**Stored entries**
*-*-*

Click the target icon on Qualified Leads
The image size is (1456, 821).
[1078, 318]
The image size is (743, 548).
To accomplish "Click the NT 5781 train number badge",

*-*-*

**TO BE DONE**
Write out the lines of the entries word for word, starting at the line that contains "The image size is (743, 548)." and ending with the last line of the entries.

**TASK SOLUTION**
The image size is (743, 548).
To accomplish "Click the NT 5781 train number badge",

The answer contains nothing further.